Stored entries
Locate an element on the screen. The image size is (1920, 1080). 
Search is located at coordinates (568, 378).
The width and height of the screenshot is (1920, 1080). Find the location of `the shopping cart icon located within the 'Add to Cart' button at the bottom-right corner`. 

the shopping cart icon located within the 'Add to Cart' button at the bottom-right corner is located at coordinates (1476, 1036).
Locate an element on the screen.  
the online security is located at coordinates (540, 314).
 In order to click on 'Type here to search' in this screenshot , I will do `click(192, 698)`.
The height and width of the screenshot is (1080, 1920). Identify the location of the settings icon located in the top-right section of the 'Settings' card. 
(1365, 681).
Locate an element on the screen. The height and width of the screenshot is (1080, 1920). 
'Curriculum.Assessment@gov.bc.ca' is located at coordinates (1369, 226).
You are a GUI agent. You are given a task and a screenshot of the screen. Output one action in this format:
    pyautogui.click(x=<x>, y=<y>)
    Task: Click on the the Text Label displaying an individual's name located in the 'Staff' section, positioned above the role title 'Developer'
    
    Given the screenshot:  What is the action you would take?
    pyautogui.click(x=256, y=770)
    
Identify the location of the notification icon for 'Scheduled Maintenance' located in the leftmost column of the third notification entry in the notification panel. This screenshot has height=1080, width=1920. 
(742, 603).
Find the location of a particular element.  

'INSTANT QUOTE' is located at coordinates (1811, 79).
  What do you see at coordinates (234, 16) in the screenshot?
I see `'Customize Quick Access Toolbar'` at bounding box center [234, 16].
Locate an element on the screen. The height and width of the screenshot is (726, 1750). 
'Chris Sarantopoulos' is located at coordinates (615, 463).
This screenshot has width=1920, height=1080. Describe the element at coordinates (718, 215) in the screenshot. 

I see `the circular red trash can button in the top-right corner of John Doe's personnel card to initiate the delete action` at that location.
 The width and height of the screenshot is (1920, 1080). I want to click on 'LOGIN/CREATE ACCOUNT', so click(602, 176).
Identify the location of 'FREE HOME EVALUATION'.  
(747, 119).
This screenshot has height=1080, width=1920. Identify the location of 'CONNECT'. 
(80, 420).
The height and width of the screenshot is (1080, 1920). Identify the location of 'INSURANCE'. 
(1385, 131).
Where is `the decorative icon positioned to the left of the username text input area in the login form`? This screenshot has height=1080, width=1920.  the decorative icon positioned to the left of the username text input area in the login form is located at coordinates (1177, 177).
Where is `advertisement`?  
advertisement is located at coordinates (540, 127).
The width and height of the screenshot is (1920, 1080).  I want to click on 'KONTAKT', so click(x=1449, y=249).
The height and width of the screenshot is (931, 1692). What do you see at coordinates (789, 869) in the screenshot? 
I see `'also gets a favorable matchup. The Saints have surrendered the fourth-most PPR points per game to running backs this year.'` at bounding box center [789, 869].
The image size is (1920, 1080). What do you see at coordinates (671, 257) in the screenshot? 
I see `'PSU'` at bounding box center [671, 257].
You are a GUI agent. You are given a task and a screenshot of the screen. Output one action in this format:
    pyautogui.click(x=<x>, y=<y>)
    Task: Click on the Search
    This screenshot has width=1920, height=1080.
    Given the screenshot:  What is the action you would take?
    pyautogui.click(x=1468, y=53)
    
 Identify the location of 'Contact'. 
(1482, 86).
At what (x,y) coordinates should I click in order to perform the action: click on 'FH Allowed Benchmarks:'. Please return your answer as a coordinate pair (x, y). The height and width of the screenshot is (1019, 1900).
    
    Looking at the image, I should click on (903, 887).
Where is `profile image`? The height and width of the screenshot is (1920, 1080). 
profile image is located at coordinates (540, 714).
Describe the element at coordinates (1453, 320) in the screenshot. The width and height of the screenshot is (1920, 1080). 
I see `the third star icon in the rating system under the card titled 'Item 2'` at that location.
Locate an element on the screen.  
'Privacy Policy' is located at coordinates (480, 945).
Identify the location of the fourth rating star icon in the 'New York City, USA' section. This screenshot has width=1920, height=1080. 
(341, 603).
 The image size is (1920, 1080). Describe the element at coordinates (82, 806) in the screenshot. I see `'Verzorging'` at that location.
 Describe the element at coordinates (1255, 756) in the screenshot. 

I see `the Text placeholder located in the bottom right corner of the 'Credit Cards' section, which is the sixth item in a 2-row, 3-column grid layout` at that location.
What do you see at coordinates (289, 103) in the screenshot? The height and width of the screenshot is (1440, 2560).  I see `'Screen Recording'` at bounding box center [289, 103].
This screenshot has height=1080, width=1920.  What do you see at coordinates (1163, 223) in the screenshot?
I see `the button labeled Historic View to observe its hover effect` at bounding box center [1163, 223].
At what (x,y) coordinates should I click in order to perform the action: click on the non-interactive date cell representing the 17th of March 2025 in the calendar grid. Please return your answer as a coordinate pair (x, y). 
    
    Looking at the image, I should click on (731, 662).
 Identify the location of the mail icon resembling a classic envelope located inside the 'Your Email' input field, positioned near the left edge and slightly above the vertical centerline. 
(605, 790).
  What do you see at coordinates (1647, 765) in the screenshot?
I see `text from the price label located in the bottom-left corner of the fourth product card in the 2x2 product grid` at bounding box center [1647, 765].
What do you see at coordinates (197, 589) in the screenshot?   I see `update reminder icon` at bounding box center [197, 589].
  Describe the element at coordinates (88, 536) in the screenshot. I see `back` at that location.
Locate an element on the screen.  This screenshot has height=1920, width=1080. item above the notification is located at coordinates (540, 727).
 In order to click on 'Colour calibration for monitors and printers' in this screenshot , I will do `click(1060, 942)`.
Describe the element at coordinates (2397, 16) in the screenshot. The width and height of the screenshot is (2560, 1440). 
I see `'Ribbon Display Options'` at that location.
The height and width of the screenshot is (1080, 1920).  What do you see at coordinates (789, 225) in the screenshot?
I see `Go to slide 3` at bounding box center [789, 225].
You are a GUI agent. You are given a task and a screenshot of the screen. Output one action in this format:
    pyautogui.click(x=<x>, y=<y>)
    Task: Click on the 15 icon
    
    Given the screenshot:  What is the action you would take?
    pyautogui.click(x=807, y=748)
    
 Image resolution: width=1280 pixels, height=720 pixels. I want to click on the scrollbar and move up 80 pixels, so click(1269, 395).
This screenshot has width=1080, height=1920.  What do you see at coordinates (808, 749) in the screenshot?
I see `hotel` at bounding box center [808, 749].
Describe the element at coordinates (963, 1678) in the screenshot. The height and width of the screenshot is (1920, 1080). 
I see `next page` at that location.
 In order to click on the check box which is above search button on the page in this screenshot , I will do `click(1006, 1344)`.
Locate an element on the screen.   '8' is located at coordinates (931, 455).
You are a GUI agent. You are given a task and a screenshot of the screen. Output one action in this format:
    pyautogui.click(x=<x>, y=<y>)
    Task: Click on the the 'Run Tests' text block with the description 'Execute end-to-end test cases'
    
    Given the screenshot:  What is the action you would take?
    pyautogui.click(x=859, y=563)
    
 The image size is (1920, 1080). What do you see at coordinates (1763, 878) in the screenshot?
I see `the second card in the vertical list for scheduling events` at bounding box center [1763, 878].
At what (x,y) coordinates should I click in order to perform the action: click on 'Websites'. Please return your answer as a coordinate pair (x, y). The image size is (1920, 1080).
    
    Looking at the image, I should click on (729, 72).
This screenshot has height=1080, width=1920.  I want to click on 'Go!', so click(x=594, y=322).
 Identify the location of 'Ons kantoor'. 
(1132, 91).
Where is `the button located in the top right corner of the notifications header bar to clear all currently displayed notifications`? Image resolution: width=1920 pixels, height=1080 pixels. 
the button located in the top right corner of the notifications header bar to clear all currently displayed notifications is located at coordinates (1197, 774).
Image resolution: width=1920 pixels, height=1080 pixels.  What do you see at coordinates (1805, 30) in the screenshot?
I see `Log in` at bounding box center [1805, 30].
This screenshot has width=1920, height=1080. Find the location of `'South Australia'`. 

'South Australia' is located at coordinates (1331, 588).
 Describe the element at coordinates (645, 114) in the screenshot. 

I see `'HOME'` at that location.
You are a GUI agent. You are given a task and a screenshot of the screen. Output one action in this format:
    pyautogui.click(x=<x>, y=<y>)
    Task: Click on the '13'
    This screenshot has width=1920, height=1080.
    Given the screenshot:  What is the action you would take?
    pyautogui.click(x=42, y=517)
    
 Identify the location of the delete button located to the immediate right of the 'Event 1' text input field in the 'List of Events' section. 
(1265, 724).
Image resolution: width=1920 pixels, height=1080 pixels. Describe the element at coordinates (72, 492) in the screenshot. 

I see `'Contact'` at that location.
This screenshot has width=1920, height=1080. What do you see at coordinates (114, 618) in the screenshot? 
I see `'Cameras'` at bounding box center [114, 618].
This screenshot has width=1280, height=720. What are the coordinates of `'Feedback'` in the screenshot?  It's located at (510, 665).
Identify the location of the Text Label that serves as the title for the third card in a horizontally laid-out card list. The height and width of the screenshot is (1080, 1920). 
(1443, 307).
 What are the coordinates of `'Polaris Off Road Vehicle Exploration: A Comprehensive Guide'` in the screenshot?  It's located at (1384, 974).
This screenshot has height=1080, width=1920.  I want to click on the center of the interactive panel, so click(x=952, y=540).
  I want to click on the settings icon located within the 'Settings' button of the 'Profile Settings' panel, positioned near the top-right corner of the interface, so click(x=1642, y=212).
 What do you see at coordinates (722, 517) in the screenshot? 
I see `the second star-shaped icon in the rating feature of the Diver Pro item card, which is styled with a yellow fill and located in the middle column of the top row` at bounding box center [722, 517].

» Task goal
Write the items as a Markdown table with the columns Row and Line. Begin at the first line of the items, stop after the line that contains "coordinates (1369, 226).", number each row, and skip blank lines.

» Answer to this problem
| Row | Line |
|---|---|
| 1 | Locate an element on the screen. The image size is (1920, 1080).  |
| 2 | Search is located at coordinates (568, 378). |
| 3 | The width and height of the screenshot is (1920, 1080). Find the location of `the shopping cart icon located within the 'Add to Cart' button at the bottom-right corner`.  |
| 4 | the shopping cart icon located within the 'Add to Cart' button at the bottom-right corner is located at coordinates (1476, 1036). |
| 5 | Locate an element on the screen.   |
| 6 | the online security is located at coordinates (540, 314). |
| 7 |  In order to click on 'Type here to search' in this screenshot , I will do `click(192, 698)`. |
| 8 | The height and width of the screenshot is (1080, 1920). Identify the location of the settings icon located in the top-right section of the 'Settings' card.  |
| 9 | (1365, 681). |
| 10 | Locate an element on the screen. The height and width of the screenshot is (1080, 1920).  |
| 11 | 'Curriculum.Assessment@gov.bc.ca' is located at coordinates (1369, 226). |